Donald Trump, più di ogni suo predecessore, ha gli occhi costantemente puntati sui sondaggi di popolarità, peraltro gli stessi che ne pronosticavano, da candidato, la sconfitta alle presidenziali. Ed è, anche da presidente, un avido divoratore di televisione.

Quella tv che, 24 ore su 24, propone le immagini terribili dei bambini morti intossicati dal gas sarin nella cittadina settentrionale di Khan Sheikhou.

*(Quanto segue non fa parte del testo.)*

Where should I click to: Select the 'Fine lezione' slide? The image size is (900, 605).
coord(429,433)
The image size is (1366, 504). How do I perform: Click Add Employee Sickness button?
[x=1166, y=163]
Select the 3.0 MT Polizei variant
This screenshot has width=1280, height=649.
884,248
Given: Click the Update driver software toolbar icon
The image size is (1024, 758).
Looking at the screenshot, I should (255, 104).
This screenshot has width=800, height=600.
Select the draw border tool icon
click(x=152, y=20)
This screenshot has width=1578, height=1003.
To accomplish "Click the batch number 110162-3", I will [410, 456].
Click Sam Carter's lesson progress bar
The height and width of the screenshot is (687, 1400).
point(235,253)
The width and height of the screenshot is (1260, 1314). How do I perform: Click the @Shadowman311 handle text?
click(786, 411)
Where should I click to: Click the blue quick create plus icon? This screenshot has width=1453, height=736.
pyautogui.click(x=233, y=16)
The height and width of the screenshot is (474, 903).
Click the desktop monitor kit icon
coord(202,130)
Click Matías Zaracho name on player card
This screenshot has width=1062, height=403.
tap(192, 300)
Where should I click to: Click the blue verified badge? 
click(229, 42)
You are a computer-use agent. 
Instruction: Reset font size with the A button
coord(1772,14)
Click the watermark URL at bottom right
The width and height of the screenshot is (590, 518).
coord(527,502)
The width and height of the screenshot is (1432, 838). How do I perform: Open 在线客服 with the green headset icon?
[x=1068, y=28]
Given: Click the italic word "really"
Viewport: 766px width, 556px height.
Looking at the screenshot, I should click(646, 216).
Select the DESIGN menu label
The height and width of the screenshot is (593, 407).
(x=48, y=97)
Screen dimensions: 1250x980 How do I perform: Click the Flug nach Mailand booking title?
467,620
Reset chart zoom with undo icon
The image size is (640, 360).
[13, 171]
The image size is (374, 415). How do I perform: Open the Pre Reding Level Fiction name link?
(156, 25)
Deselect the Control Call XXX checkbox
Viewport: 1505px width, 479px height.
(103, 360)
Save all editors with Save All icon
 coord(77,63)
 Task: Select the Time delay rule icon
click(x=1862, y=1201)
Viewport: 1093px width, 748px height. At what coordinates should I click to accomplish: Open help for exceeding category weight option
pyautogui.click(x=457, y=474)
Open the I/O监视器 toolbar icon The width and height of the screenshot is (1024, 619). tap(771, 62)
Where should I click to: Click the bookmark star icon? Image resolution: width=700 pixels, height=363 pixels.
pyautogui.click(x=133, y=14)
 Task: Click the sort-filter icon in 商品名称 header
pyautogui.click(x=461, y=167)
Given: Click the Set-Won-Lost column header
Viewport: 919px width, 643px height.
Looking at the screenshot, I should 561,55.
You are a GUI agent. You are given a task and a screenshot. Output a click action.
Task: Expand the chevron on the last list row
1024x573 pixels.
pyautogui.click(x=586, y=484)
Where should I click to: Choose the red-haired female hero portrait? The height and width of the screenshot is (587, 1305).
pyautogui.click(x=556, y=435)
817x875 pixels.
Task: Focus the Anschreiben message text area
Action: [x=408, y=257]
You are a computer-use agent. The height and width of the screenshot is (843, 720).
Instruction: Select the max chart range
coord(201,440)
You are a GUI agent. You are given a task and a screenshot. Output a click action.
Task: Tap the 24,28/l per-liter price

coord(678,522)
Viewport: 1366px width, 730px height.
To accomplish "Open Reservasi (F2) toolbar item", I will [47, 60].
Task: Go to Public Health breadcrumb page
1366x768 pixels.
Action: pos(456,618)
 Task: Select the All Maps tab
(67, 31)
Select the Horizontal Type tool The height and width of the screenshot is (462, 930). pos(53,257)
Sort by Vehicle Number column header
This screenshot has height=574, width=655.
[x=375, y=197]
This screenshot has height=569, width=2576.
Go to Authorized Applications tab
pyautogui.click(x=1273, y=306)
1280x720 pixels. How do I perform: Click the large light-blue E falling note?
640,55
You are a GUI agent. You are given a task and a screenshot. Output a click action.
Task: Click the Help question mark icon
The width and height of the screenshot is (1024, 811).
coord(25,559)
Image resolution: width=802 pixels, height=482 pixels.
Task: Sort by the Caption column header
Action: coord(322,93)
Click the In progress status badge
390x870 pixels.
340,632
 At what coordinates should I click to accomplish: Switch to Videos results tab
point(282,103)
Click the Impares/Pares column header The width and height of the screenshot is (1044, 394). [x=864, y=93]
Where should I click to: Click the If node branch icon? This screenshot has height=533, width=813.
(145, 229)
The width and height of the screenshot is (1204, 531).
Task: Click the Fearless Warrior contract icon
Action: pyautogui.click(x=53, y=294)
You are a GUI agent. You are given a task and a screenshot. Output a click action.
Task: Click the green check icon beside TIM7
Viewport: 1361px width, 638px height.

Aveva detto, Trump, che non si sarebbe invischiato nel conflitto siriano, se non contro l’Isis in azioni congiunte con altri paesi, e più volte aveva ripetuto che nella sua agenda non c’era posto per i diritti, tanto meno per i profughi in fuga da guerre, come i siriani verso i quali ha già voltato le spalle, figurarsi l’idea di altri in arrivo in seguito a un’escalation del conflitto siriano. In Medio Oriente poi, oltre a dare mano libera a Bibi Netanyhau, si è speso in lodi sperticate per l’uomo forte egiziano al Sisi, ricevuto con grandi onori alla Casa Bianca, un capo di governo che si farebbe una gran fatica a proporlo come esempio di tutore della democrazia al confronto con Assad.

Ma ecco in 24 ore un cambio repentino di atteggiamento.

È dunque il combinato disposto di immagini strazianti e di popolarità da recuperare, anche presso i suoi stessi elettori, che ha aperto cinicamente la finestra di opportunità per presentarsi come l’eroe vendicatore di vittime innocenti e insieme come il commander-in-chief che non esita a premere sul grilletto contro il cattivo del momento.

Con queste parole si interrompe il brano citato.